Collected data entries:
===

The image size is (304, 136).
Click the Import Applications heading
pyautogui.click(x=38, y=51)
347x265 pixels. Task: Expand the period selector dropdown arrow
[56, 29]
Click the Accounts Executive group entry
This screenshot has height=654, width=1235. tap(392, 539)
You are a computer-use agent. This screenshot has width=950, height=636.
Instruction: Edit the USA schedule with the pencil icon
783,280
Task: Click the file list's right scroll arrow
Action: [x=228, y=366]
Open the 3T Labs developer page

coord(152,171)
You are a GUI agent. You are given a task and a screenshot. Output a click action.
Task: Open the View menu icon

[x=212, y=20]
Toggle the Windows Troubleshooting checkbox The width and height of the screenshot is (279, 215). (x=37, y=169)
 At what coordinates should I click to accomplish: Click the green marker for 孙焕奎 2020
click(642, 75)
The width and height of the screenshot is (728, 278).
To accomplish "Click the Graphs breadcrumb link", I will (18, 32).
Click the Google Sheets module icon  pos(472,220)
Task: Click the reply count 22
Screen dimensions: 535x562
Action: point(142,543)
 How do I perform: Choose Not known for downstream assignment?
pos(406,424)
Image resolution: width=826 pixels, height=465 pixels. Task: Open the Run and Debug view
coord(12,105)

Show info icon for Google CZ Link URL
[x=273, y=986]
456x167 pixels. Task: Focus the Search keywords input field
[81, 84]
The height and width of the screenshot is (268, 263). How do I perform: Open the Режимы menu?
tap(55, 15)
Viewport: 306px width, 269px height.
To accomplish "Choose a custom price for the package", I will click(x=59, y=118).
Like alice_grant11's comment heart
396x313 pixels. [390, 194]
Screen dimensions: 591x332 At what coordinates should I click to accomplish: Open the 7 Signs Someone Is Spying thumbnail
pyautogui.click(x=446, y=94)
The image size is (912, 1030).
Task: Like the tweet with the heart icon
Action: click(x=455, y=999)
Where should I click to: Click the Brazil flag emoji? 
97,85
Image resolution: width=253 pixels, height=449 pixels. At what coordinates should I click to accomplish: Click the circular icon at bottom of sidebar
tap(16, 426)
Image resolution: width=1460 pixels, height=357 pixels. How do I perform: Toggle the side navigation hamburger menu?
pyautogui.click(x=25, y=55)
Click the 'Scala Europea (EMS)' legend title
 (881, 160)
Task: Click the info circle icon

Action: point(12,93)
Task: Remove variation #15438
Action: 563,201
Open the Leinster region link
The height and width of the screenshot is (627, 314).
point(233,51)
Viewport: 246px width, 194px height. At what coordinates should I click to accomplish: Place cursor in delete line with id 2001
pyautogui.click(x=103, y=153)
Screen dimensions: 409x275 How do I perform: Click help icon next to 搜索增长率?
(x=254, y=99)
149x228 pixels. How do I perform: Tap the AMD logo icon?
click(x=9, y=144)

===

> PROBLEM
Go through the data and show each line that holds "agent".

> SOLUTION
You are a computer-use agent. This screenshot has width=950, height=636.
You are a GUI agent. You are given a task and a screenshot. Output a click action.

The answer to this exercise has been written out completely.